Search code examples
mysqlmatchsubsetgreatest-n-per-groupclosest

MySQL select closest match within a subset of MySQL results


Suppose I have the following MySQL (InnoDB) table:

+-------------------------------------------------------------------+
|                          table "taskList"                         |
+----+------------------+----------+---------------------+----------+
| ID | TaskName         | Category | Date_time           | Priority |
+----+------------------+----------+---------------------+----------+
| 1  | cleanup          |   system | 2019-06-02 03:30:00 |        5 |
+----+------------------+----------+---------------------+----------+
| 2  | create_user      |   system | 2019-03-23 11:56:10 |        5 |
+----+------------------+----------+---------------------+----------+
| 3  | send_invoice     |   system | 2019-03-23 11:56:17 |        6 |
+----+------------------+----------+---------------------+----------+
| 4  | perform_selftest |   system | 2019-06-25 06:54:11 |        1 |
+----+------------------+----------+---------------------+----------+
| 5  | add_destination  |      map | 2019-02-15 16:21:04 |        2 |
+----+------------------+----------+---------------------+----------+
| 6  | verify_VIN       |  chassis | 2019-01-04 09:35:49 |        5 |
+----+------------------+----------+---------------------+----------+


I want to write a query selecting any records that match all of the following conditions (note that values between quotes are examples and will be parameterized in real world):

  • Category 'system'
  • Date_time between '2019-01-01' and '2019-07-01'
  • having the highest Priority in this subset, closest to '2' (2 itself is allowed, but not anything higher, like 1)

In this case, there are 4 records matching the first two conditions. But of those 4, only 2 match the condition for Priority. So here records #1 and #2 (and only those) should be returned.


By searching this website I've written the following query which seems to work, but it's quite ugly and I have a feeling that it could be more efficient in terms of performance:

SELECT * FROM taskList
WHERE category='system'
AND (Date_time BETWEEN '2019-01-01' AND '2019-07-01') 
AND Priority=(
   SELECT MIN(Priority) FROM taskList
   WHERE category='system'
   AND (Date_time BETWEEN '2019-01-01' AND '2019-07-01') 
   AND Priority >= 2
)
ORDER BY Date_time DESC

Does anyone know of a better way to do this?


Solution

  • Your query, that uses a correlated subquery for filtering, seems to properly fit your use case, and should have pretty good performance, especially with an index on (category, Date_time, Priority).
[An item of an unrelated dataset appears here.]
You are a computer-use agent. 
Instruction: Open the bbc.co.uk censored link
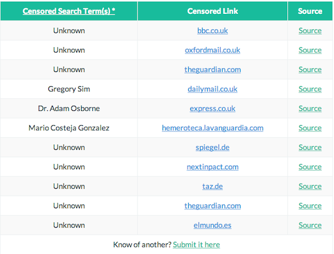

    If you are running MySQL 8.0, you can also try and use rank(). This gives you a more concise query (you would need to compare performance against your original query):

    SELECT *
    FROM (
            SELECT 
                t.* ,
                RANK() OVER(PARTITION BY category ORDER BY Priority) rn
            FROM taskList t
            WHERE 
                Category = 'system'
                AND Date_time BETWEEN '2019-01-01' AND '2019-07-01') 
                AND Priority >= 2
    ) t
    WHERE rn = 1
    

    NB: I added the Category to the rank partition, in case you ever need to make the query take in account more than one category.